** Opening Study material block **

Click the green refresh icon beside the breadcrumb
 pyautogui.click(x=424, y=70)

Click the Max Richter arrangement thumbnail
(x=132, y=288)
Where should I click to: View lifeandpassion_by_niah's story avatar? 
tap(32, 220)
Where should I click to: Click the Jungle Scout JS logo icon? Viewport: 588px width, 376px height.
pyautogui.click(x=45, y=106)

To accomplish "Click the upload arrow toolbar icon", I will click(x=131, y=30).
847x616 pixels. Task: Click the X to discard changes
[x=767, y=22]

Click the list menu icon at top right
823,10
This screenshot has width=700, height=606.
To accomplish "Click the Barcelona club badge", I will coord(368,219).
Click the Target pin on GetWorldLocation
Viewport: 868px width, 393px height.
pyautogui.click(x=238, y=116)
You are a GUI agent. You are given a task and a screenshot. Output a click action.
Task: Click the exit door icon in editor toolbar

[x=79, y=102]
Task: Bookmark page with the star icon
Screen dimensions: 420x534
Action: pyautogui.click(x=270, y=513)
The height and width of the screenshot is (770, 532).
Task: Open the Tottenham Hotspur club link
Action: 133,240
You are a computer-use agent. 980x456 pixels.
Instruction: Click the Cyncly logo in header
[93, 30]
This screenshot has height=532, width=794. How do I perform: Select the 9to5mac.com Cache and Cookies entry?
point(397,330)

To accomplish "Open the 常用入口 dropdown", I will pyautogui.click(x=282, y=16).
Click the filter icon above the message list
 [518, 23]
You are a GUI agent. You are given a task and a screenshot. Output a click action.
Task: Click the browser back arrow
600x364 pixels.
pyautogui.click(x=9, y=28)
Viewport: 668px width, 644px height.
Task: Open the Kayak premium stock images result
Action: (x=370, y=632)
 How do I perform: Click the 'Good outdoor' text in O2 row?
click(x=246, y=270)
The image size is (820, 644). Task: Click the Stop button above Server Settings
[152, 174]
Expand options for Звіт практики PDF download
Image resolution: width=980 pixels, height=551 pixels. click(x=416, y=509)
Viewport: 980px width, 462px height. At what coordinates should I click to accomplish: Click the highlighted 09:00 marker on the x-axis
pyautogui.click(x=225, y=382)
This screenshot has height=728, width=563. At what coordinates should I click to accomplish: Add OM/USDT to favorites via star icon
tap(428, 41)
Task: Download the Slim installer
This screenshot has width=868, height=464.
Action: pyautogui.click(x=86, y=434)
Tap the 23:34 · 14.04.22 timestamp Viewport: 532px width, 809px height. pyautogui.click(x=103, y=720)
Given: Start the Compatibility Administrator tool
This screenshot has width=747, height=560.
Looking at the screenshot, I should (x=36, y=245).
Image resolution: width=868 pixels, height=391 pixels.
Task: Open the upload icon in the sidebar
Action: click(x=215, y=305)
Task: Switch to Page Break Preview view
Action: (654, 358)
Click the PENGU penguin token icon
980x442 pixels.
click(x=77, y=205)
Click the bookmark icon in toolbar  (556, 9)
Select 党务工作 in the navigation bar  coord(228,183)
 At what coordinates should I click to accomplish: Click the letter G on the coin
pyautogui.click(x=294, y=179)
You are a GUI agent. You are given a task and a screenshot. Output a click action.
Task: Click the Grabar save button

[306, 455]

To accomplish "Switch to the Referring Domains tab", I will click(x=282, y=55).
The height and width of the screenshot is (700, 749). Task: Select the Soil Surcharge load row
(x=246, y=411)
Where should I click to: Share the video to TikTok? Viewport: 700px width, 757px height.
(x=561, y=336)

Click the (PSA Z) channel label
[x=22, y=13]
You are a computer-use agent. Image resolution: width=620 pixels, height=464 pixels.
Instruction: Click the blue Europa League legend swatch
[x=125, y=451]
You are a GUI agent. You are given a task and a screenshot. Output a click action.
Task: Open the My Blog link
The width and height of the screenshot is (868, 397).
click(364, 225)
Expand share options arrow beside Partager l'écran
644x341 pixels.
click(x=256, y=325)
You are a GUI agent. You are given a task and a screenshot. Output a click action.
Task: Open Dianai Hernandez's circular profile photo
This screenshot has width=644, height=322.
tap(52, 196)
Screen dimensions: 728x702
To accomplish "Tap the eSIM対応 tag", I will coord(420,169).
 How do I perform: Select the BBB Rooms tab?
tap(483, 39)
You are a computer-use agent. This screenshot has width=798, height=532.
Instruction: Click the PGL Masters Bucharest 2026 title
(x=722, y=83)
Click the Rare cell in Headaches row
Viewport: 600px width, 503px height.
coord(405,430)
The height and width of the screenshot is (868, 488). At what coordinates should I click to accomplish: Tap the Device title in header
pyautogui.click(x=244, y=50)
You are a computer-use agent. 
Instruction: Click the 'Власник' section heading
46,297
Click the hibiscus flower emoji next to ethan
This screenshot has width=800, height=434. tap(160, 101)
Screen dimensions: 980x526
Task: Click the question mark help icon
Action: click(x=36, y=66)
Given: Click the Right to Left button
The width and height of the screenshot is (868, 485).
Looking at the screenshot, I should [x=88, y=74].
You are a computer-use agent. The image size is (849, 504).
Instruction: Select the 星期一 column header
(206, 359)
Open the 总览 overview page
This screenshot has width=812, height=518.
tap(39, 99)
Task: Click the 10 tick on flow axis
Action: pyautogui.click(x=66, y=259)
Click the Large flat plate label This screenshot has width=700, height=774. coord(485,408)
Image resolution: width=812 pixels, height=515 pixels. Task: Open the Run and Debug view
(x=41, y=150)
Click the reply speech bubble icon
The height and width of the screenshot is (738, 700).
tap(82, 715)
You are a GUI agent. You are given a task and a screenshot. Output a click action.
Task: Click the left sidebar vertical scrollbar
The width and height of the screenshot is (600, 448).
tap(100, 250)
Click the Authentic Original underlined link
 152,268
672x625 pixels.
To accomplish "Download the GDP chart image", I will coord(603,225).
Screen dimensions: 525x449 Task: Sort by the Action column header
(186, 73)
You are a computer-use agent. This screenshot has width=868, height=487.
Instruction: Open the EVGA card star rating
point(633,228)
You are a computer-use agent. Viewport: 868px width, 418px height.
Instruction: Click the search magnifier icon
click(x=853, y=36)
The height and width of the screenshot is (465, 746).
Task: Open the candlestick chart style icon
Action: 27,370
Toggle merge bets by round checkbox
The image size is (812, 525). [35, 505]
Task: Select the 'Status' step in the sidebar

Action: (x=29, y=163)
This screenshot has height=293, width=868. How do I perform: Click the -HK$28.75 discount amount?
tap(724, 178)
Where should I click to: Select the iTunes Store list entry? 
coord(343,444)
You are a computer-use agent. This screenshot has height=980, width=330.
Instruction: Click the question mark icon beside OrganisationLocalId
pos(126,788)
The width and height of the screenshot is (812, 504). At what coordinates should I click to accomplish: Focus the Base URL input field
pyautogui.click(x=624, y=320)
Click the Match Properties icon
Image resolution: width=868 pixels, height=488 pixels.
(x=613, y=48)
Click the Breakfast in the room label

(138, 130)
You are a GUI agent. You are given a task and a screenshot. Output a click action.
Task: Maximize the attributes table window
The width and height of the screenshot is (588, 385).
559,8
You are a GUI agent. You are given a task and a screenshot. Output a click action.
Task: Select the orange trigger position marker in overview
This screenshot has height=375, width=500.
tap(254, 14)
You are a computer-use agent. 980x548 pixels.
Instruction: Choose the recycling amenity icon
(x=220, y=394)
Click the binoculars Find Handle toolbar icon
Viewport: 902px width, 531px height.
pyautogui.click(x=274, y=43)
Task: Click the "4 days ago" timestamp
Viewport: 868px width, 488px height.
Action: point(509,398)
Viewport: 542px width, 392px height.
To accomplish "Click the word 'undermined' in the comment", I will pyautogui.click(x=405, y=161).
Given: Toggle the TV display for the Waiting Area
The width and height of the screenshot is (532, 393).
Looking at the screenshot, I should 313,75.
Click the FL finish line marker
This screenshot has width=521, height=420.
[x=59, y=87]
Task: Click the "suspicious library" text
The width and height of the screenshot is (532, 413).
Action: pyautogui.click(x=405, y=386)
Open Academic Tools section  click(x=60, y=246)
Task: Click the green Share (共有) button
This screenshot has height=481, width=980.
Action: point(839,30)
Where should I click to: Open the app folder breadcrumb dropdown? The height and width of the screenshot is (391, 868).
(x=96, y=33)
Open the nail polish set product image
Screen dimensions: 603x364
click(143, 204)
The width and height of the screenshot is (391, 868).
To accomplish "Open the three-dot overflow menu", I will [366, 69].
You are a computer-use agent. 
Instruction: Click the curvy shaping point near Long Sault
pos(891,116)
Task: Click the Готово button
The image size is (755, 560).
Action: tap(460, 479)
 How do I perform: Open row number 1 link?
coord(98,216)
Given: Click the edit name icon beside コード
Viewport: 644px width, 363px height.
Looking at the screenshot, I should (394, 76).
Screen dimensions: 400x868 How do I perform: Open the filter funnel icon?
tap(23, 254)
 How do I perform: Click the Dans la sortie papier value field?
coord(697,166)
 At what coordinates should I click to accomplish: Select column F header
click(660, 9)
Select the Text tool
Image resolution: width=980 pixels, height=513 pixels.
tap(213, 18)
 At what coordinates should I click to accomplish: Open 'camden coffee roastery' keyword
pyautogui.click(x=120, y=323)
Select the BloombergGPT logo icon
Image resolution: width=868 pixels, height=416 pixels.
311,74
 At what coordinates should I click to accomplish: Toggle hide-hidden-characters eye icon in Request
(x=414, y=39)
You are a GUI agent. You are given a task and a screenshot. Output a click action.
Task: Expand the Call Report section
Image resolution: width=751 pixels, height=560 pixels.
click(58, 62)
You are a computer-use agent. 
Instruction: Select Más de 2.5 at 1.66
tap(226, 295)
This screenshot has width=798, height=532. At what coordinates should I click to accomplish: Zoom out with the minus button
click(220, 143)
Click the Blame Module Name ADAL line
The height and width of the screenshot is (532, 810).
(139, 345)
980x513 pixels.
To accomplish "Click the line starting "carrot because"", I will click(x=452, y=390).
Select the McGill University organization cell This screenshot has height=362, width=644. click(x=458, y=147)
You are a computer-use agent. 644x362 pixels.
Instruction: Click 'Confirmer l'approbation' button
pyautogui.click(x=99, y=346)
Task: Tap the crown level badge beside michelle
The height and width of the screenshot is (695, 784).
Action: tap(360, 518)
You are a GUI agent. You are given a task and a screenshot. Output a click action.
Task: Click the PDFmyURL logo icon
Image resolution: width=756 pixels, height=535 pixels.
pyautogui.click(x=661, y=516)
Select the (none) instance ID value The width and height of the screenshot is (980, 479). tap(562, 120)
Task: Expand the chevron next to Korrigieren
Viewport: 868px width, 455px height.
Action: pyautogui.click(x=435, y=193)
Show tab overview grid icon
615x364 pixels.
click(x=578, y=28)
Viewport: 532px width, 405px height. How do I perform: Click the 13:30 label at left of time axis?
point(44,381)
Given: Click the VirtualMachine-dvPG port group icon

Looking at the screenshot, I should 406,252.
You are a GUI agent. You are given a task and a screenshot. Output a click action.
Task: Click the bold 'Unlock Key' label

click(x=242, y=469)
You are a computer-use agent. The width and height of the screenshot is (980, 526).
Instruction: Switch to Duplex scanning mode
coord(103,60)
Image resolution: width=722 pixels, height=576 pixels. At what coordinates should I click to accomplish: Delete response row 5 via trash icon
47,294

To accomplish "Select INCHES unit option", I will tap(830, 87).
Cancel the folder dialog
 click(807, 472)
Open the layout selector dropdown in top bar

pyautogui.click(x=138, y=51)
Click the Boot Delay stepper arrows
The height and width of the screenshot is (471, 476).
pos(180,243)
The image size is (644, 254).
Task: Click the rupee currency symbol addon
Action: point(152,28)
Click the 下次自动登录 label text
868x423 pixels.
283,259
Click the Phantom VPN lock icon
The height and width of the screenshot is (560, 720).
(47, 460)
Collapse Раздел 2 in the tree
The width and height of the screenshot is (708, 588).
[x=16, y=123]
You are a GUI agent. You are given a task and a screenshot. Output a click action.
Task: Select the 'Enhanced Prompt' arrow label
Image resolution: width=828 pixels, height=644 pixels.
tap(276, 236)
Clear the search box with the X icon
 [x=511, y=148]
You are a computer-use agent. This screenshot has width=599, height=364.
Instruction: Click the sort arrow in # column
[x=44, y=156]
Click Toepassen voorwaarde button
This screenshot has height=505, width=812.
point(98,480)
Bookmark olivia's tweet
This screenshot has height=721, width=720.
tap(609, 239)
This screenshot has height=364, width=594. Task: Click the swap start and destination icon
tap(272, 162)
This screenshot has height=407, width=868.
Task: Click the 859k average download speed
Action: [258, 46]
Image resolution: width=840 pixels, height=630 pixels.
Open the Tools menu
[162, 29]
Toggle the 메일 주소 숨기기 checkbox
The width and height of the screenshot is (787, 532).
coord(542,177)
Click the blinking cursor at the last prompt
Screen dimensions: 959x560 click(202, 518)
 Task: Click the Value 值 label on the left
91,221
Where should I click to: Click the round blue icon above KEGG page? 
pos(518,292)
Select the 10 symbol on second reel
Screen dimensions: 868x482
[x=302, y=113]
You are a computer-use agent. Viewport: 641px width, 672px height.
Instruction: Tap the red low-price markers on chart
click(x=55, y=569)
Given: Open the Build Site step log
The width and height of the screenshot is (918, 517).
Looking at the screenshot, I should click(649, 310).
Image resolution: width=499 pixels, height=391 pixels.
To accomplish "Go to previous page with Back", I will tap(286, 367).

** Closing Study material block **

| What you will do |
Each line from the one containing "Click the Phantom VPN lock icon" to the end of the listing above must be printed exactly, and no other line may appear.

| Written solution |
Click the Phantom VPN lock icon
The height and width of the screenshot is (560, 720).
(47, 460)
Collapse Раздел 2 in the tree
The width and height of the screenshot is (708, 588).
[x=16, y=123]
You are a GUI agent. You are given a task and a screenshot. Output a click action.
Task: Select the 'Enhanced Prompt' arrow label
Image resolution: width=828 pixels, height=644 pixels.
tap(276, 236)
Clear the search box with the X icon
 [x=511, y=148]
You are a computer-use agent. This screenshot has width=599, height=364.
Instruction: Click the sort arrow in # column
[x=44, y=156]
Click Toepassen voorwaarde button
This screenshot has height=505, width=812.
point(98,480)
Bookmark olivia's tweet
This screenshot has height=721, width=720.
tap(609, 239)
This screenshot has height=364, width=594. Task: Click the swap start and destination icon
tap(272, 162)
This screenshot has height=407, width=868.
Task: Click the 859k average download speed
Action: [258, 46]
Image resolution: width=840 pixels, height=630 pixels.
Open the Tools menu
[162, 29]
Toggle the 메일 주소 숨기기 checkbox
The width and height of the screenshot is (787, 532).
coord(542,177)
Click the blinking cursor at the last prompt
Screen dimensions: 959x560 click(202, 518)
 Task: Click the Value 值 label on the left
91,221
Where should I click to: Click the round blue icon above KEGG page? 
pos(518,292)
Select the 10 symbol on second reel
Screen dimensions: 868x482
[x=302, y=113]
You are a computer-use agent. Viewport: 641px width, 672px height.
Instruction: Tap the red low-price markers on chart
click(x=55, y=569)
Given: Open the Build Site step log
The width and height of the screenshot is (918, 517).
Looking at the screenshot, I should click(649, 310).
Image resolution: width=499 pixels, height=391 pixels.
To accomplish "Go to previous page with Back", I will tap(286, 367).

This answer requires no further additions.